━━━ Data under study ━━━
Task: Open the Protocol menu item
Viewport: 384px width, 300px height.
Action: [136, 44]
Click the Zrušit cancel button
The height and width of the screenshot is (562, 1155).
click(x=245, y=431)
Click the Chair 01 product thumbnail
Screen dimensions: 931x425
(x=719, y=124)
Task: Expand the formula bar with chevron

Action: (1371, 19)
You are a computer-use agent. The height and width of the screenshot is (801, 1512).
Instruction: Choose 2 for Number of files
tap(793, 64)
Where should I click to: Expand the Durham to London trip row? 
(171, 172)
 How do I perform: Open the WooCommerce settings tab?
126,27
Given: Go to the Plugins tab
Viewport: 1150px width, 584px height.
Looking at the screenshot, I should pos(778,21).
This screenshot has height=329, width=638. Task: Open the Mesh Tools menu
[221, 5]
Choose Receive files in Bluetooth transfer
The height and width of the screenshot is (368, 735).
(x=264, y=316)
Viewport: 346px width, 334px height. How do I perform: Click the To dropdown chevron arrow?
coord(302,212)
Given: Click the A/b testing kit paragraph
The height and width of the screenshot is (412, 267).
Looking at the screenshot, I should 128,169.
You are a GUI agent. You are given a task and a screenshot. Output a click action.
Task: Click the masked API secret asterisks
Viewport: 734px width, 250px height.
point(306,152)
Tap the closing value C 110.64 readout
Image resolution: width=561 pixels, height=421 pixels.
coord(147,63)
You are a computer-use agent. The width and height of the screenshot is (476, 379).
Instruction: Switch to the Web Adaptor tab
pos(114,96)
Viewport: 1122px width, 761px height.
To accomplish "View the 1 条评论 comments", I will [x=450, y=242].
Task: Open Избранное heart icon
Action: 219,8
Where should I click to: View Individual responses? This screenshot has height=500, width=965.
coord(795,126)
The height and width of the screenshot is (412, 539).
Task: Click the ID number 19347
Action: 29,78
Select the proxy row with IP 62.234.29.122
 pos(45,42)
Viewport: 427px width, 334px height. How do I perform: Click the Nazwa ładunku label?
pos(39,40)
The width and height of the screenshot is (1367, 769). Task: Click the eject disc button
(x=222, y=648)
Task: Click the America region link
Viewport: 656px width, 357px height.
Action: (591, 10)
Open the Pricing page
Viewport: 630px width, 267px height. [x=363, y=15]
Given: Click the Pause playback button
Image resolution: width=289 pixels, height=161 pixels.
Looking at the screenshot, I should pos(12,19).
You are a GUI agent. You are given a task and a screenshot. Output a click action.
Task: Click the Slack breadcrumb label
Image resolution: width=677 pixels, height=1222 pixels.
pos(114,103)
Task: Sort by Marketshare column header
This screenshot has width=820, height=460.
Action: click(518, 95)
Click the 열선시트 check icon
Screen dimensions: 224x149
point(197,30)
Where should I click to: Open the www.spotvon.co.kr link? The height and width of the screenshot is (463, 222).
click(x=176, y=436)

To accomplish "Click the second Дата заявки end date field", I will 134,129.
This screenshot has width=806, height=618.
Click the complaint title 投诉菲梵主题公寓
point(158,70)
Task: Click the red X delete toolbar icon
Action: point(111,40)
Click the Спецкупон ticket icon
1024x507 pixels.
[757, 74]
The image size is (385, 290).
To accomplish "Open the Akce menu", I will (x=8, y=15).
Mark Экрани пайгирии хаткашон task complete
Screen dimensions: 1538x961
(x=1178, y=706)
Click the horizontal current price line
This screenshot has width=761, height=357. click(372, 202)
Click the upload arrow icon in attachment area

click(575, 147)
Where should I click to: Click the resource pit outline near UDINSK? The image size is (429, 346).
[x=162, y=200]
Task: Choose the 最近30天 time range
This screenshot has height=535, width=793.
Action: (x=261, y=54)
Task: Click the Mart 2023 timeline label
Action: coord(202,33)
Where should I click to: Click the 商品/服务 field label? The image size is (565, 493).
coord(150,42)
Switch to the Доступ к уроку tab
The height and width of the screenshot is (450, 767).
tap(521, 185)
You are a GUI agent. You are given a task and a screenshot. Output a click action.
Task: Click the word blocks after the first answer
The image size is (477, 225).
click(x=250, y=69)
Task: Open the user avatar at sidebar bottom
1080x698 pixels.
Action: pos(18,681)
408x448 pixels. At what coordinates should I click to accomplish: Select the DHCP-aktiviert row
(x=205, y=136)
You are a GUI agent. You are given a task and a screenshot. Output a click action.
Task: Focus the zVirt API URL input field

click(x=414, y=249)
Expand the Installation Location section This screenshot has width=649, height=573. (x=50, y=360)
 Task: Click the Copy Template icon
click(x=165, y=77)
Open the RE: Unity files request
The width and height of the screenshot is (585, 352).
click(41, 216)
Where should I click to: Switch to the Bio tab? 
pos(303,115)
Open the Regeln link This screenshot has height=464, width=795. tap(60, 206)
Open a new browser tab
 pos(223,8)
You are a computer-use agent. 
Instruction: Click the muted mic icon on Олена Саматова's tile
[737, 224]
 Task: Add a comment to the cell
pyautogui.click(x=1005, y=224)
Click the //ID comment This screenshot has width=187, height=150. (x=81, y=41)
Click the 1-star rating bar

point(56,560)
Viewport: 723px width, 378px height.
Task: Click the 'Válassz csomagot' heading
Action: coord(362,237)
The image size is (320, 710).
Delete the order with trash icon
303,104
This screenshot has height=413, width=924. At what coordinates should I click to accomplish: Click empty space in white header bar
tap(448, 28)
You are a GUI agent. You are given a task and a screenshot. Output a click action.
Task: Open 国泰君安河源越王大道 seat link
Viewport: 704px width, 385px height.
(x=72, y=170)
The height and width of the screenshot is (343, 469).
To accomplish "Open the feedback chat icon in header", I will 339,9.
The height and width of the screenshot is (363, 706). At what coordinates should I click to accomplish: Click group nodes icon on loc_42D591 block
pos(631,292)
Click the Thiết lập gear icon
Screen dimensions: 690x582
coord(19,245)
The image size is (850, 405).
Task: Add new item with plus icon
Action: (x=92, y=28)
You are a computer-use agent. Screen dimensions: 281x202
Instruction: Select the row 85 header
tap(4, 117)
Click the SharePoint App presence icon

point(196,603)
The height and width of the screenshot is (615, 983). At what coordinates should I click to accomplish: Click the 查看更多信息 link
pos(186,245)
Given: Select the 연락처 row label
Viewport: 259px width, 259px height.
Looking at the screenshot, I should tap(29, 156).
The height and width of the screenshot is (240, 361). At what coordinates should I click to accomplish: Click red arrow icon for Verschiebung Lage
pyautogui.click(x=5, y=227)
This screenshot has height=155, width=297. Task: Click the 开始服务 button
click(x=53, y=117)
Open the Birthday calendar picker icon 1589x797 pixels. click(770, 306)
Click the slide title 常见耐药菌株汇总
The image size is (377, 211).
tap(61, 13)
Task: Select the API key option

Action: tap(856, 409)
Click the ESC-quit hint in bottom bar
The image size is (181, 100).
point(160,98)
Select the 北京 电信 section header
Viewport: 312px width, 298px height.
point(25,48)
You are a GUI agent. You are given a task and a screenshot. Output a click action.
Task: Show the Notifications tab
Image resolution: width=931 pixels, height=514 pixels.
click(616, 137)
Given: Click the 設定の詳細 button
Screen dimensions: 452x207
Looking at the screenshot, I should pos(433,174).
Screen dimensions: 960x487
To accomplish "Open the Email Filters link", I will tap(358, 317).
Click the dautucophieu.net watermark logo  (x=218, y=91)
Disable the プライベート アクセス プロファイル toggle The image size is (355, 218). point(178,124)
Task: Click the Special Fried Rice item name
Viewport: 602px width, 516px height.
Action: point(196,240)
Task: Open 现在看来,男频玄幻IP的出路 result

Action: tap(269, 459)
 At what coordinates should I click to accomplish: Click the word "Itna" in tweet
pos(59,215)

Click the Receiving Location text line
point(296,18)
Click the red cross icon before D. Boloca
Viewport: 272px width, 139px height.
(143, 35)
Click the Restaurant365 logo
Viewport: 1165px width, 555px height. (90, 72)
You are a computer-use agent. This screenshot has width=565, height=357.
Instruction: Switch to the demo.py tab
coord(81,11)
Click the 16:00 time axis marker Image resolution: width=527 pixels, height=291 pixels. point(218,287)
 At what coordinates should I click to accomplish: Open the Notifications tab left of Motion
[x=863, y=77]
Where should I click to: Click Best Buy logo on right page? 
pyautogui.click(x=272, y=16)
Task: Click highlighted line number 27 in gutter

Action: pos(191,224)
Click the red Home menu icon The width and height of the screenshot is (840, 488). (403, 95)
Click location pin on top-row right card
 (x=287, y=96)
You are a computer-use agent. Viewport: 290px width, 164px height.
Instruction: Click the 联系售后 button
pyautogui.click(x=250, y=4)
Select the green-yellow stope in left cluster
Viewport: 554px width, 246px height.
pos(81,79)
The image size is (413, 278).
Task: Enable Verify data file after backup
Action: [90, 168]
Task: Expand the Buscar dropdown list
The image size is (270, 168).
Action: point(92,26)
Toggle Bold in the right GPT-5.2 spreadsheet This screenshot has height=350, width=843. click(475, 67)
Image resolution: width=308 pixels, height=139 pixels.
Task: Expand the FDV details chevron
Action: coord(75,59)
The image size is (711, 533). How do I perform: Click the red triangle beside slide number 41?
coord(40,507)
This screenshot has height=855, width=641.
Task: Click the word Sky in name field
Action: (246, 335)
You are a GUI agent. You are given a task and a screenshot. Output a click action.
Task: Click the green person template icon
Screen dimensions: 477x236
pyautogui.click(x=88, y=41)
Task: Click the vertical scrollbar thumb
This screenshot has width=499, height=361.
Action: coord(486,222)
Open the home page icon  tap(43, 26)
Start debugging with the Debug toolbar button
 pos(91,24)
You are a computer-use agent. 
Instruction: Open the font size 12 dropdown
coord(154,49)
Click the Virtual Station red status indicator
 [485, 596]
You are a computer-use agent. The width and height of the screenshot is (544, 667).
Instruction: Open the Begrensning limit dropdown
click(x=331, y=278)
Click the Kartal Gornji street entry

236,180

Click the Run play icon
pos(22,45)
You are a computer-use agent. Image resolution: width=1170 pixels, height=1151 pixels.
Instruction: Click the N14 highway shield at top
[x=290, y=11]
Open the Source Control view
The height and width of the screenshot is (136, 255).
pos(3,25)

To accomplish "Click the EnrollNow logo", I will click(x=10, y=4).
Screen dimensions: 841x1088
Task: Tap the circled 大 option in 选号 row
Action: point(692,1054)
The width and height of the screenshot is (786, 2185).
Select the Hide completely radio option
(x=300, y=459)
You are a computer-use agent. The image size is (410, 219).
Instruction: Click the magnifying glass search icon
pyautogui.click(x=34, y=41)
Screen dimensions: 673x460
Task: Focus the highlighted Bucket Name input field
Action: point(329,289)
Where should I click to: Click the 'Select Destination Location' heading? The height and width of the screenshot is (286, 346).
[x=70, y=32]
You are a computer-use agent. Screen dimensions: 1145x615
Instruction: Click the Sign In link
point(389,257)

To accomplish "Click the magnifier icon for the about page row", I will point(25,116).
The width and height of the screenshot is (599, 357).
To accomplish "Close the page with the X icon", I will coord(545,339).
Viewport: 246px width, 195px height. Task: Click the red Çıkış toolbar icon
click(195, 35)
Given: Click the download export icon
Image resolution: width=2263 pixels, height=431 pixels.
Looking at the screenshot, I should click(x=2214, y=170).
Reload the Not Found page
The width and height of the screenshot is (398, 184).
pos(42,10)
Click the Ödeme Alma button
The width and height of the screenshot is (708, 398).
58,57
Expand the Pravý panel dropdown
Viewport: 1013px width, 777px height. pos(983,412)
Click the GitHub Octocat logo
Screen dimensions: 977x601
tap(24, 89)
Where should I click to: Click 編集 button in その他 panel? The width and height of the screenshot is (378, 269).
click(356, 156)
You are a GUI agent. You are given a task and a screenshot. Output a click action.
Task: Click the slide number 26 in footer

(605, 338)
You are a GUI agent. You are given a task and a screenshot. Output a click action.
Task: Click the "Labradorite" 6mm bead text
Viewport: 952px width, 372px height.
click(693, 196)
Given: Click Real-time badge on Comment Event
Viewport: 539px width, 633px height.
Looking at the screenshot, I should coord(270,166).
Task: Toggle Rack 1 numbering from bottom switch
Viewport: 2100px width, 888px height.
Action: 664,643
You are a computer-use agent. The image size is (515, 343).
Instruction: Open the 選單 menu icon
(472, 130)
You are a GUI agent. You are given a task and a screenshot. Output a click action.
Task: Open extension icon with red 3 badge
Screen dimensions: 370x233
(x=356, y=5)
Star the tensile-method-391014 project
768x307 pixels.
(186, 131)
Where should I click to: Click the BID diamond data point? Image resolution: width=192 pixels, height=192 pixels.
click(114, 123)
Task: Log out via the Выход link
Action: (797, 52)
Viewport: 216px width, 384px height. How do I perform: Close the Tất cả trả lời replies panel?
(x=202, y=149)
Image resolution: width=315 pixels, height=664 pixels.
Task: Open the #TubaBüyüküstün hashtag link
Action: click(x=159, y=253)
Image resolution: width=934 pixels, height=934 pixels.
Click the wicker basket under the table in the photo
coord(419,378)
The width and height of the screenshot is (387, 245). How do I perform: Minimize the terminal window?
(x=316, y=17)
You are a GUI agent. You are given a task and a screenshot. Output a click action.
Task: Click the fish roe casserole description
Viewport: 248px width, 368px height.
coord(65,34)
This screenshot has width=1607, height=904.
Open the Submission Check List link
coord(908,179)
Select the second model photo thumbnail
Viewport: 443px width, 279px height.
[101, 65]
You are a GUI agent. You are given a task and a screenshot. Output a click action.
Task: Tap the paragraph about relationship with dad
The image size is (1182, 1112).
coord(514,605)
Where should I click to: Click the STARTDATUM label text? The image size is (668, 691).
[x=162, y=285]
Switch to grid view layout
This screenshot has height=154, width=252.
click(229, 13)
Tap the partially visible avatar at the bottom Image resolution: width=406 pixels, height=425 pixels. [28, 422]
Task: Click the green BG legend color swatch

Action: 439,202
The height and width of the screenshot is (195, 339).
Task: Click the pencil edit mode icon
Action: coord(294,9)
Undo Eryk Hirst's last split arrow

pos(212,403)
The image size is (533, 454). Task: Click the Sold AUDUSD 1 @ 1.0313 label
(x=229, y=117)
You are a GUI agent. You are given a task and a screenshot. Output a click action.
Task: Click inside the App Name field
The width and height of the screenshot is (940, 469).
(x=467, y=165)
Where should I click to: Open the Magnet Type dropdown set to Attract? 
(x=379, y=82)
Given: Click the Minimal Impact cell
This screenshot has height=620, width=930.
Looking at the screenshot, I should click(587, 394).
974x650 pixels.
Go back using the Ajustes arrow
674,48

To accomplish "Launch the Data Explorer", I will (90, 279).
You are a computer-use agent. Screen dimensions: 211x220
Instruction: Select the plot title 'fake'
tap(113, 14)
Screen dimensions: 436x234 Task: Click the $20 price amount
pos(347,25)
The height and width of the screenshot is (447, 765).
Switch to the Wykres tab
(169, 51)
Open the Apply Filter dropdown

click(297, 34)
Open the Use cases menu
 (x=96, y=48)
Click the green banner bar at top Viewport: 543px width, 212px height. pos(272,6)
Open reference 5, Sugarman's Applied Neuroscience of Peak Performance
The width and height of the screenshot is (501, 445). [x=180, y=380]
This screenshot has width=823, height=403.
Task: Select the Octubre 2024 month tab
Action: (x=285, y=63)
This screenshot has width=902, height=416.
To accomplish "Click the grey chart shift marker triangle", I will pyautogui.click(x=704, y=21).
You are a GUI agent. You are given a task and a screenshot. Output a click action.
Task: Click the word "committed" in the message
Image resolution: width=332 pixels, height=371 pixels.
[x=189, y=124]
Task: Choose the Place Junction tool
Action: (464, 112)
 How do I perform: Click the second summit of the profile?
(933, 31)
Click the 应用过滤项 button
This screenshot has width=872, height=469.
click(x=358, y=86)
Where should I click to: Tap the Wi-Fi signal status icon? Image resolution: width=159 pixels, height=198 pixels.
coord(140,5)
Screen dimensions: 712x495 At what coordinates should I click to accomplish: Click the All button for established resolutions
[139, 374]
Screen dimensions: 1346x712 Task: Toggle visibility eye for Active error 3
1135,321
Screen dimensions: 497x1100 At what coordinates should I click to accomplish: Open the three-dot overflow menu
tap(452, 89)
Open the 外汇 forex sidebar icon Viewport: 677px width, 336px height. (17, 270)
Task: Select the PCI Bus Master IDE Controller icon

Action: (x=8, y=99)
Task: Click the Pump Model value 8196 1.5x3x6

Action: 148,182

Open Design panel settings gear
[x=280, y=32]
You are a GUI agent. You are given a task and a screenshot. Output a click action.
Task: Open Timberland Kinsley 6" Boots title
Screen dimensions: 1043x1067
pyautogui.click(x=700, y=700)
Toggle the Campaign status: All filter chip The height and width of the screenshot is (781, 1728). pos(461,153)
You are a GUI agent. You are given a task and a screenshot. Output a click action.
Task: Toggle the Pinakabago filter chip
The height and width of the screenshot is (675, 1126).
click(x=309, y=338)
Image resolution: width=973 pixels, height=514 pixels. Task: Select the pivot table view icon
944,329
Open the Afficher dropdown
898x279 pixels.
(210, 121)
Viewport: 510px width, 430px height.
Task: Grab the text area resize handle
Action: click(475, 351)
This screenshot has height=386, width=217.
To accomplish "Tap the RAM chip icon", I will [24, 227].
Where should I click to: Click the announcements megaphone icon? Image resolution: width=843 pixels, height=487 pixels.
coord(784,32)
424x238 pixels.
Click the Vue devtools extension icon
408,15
━━━
Work request:
Among the entries above, the line containing "Task: Open 国泰君安河源越王大道 seat link", the line containing "You are a computer-use agent. Screen dimensions: 281x202", and all lines between them are to be restated word for word; nothing else belongs in the reply.

Reply to the exercise:
Task: Open 国泰君安河源越王大道 seat link
Viewport: 704px width, 385px height.
(x=72, y=170)
The height and width of the screenshot is (343, 469).
To accomplish "Open the feedback chat icon in header", I will 339,9.
The height and width of the screenshot is (363, 706). At what coordinates should I click to accomplish: Click group nodes icon on loc_42D591 block
pos(631,292)
Click the Thiết lập gear icon
Screen dimensions: 690x582
coord(19,245)
The image size is (850, 405).
Task: Add new item with plus icon
Action: (x=92, y=28)
You are a computer-use agent. Screen dimensions: 281x202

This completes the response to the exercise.